## Required task
Can you pull out, unchanged, the lines in the records below, starting at the line that contains "The width and height of the screenshot is (540, 330)." and stopping after the last line of the records?

## Given entries
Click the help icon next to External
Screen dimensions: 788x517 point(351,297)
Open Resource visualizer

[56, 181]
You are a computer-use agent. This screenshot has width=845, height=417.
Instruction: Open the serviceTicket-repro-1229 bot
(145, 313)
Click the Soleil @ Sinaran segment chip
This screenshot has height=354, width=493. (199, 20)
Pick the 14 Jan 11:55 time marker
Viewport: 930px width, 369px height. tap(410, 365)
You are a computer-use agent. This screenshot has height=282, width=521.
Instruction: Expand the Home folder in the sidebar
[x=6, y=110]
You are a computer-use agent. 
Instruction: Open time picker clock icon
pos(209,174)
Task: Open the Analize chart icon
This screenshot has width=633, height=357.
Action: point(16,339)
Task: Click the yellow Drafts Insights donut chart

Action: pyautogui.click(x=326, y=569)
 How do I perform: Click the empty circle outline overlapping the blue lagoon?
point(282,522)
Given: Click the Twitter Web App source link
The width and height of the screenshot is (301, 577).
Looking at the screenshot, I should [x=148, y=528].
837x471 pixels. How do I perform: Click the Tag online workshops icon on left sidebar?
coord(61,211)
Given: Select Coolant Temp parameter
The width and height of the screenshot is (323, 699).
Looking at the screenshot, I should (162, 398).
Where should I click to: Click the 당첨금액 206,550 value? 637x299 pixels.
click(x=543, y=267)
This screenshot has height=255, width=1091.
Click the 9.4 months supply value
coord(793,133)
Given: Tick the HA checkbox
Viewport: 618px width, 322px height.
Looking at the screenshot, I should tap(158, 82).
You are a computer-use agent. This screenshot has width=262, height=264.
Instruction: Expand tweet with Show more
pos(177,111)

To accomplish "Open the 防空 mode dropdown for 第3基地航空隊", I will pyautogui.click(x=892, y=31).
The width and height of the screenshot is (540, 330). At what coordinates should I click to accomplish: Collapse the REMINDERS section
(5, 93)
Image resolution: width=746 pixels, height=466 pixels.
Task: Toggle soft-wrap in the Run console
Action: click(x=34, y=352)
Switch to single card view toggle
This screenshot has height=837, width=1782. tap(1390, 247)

## Answer below
The width and height of the screenshot is (540, 330). At what coordinates should I click to accomplish: Collapse the REMINDERS section
(5, 93)
Image resolution: width=746 pixels, height=466 pixels.
Task: Toggle soft-wrap in the Run console
Action: click(x=34, y=352)
Switch to single card view toggle
This screenshot has height=837, width=1782. tap(1390, 247)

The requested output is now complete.